When Malum reaches the vault containing the power source, Tumulus Samael appears and gloats that he has already taken the power source. The sorcerer and his minions attack the Inquisitor's Ship above Graia and use the power source to enlarge the warp rift that threatens to engulf Graia and the entire sector. Malum fights his way through the space station before finally reaching Tumulus Samael, and after a gruelling fight, manages to slay the sorcerer. Inquisitor Seibel arrives and retrieves the power source. Without the power source, the warp rift begins to close, but Inquisitor Seibel warns that there are still many chaos forces left on Graia, and Malum prepares for the trials he has yet to face.

==Development==
The game was announced at Warhammer Skulls 2022 on 1 June 2022. On 11 April 2023 it was announced via the Warhammer Community page that the game is set to release on 23 May 2023, and that Rahul Kohli will voice the protagonist Malum Caedo.

==Reception==

On Metacritic, Warhammer 40,000: Boltgun received positive reviews on Windows and Xbox. On Switch and PlayStation 5, it received mixed reviews.

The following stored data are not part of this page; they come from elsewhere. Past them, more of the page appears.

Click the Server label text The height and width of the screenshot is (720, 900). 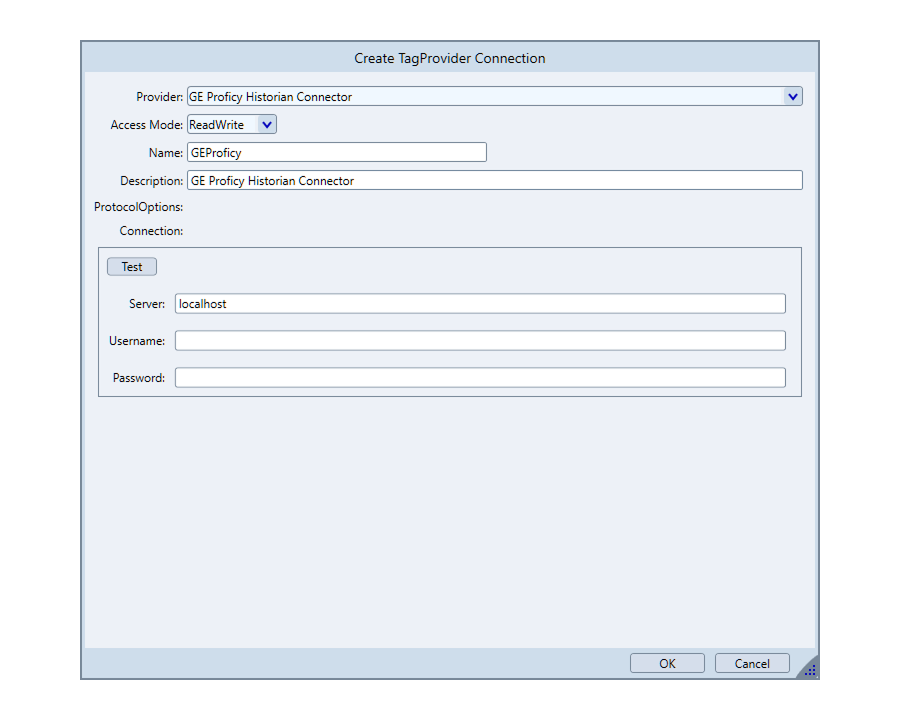coord(147,304)
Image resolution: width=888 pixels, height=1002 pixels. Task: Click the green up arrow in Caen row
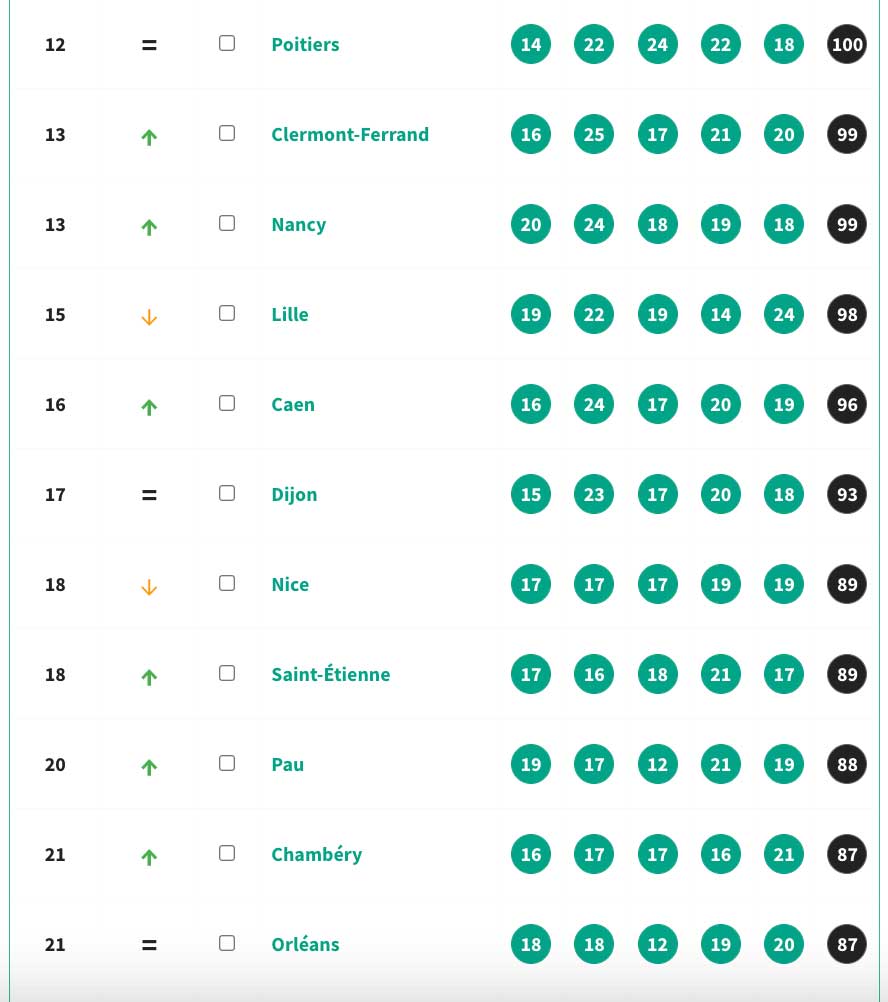click(149, 407)
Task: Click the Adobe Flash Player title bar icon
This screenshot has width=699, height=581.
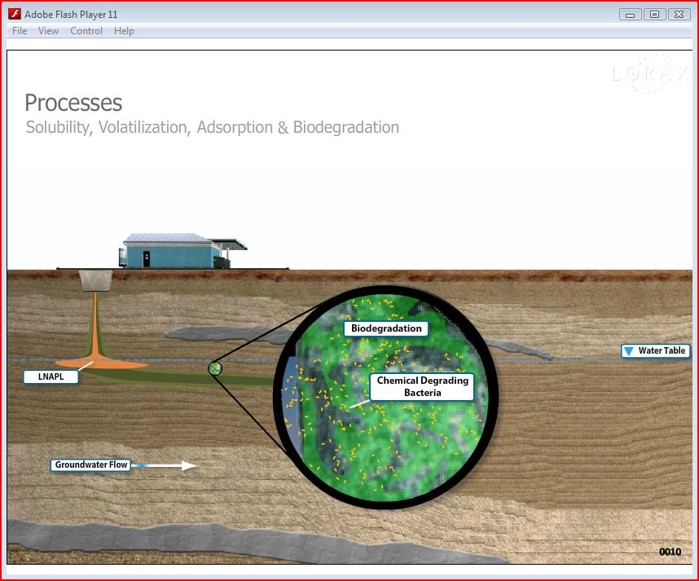Action: (15, 14)
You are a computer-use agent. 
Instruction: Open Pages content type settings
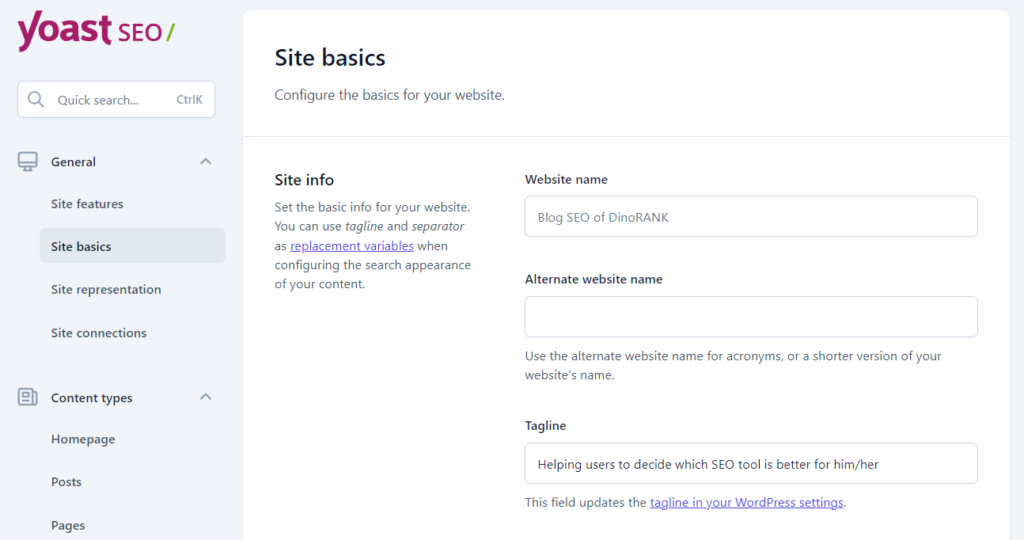[x=68, y=525]
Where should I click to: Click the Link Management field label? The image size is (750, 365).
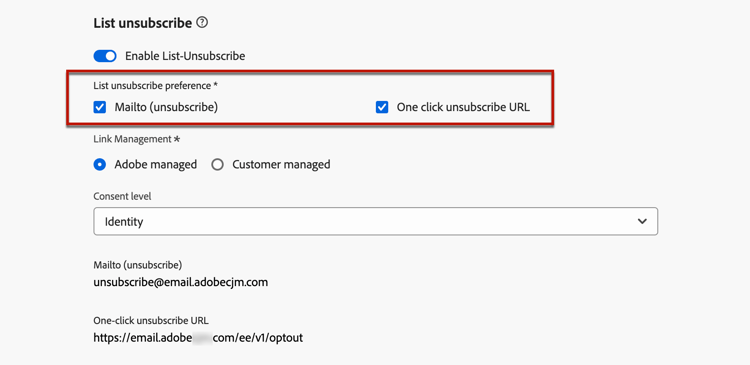coord(137,139)
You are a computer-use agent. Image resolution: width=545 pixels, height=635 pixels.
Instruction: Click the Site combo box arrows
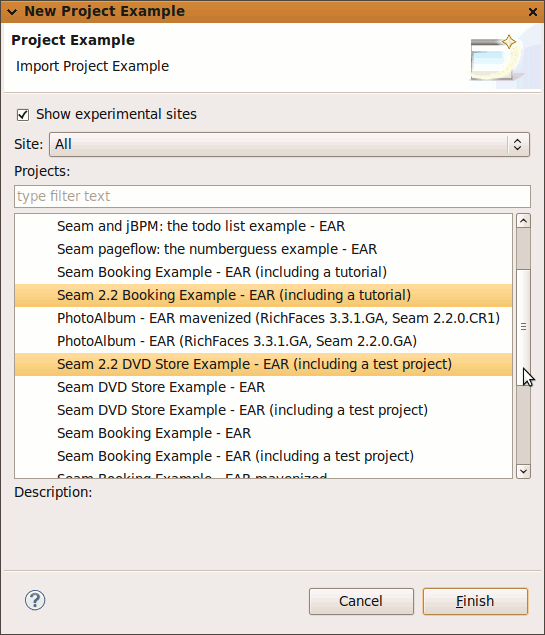click(517, 145)
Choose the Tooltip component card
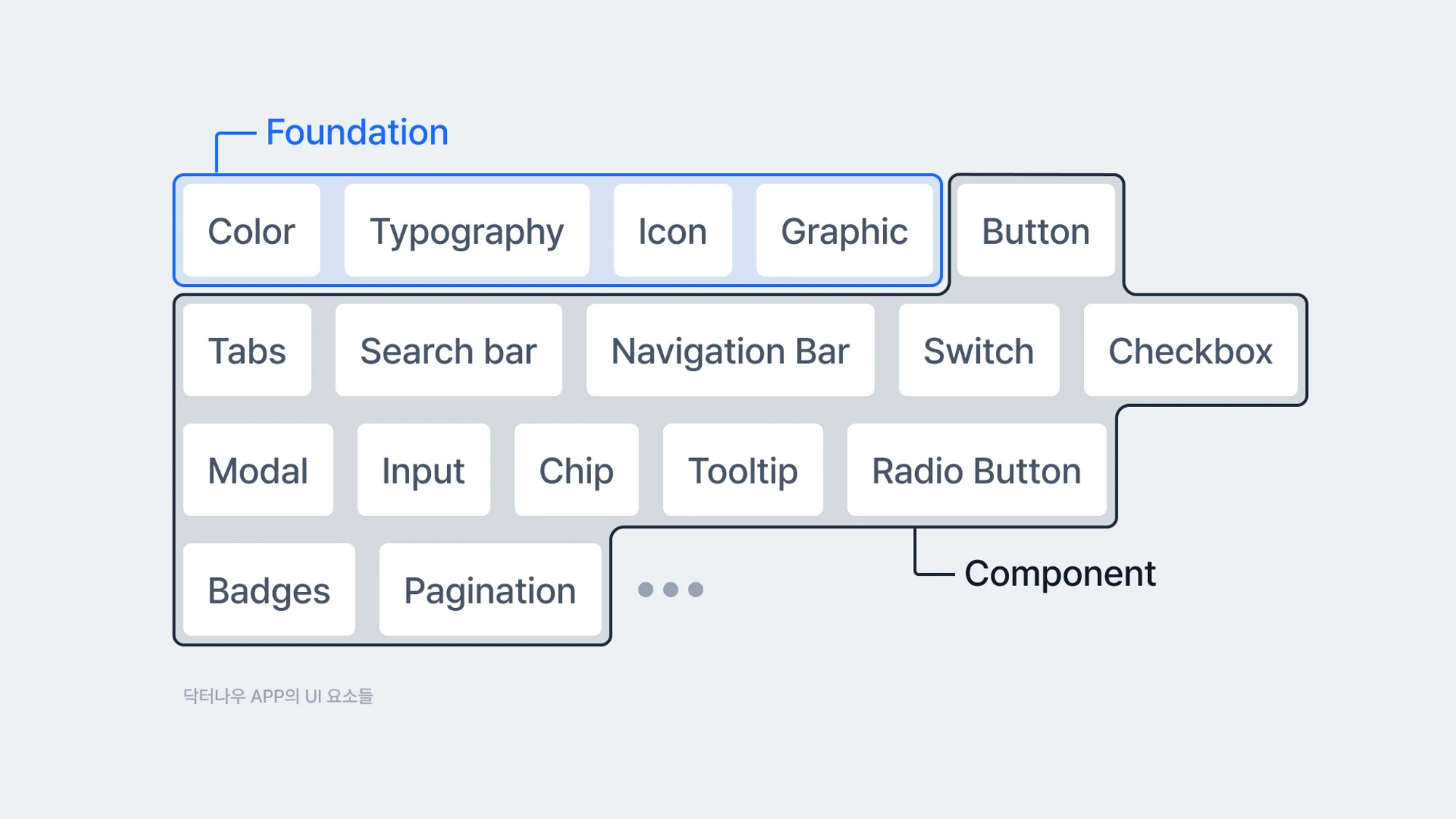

PC Gamer praised the soundtrack as feeling true to the setting, "Both the occasionally haunting atmosphere and breakneck combat are reinforced by an incredible arrangement of sludgy guitars, thumping industrial beats, and monastic chants and harpsichords". GameSpot liked Auroch Digital's interpretation of the titular weapon, writing that "[t]he Bolter roars with an emphatic racket, and each pull of the trigger packs an almighty punch, ferociously propelling these explosive rounds". While criticizing Boltgun's level design as being confusing, Destructoid enjoyed the power fantasy, "There are many first-person shooters out there with a philosophy built around making you feel powerful, but I don't think any have nailed it quite like Boltgun". Ars Technica reviewer noted that the game has "zero" ludonarrative dissonance.

IGN disliked the enemy AI, saying that it made certain encounters trivial, "For many people, especially challenge-seekers, the braindead AI is where this game will risk losing them". Polygon wrote that the visuals captured the essence of 40K, "The abyss of Chaos looks downright disturbing, even captured through an old-school lens".

Aggregate score
| Aggregator | Score |
|---|---|
| Metacritic | 75/100 |

Review scores
| Publication | Score |
|---|---|
| Destructoid | 7.5/10 |
| Eurogamer | 3/5 |
| GameSpot | 8/10 |
| Hardcore Gamer | 3.5/5 |
| IGN | 7/10 |
| PC Gamer (US) | 85/100 |
| Push Square | 6/10 |

==Sequel==
On May 22, 2025, Warhammer 40,000: Boltgun 2 was announced with a gameplay trailer. It is set to be released in 2026 by Big Fan Games, a label of Devolver Digital.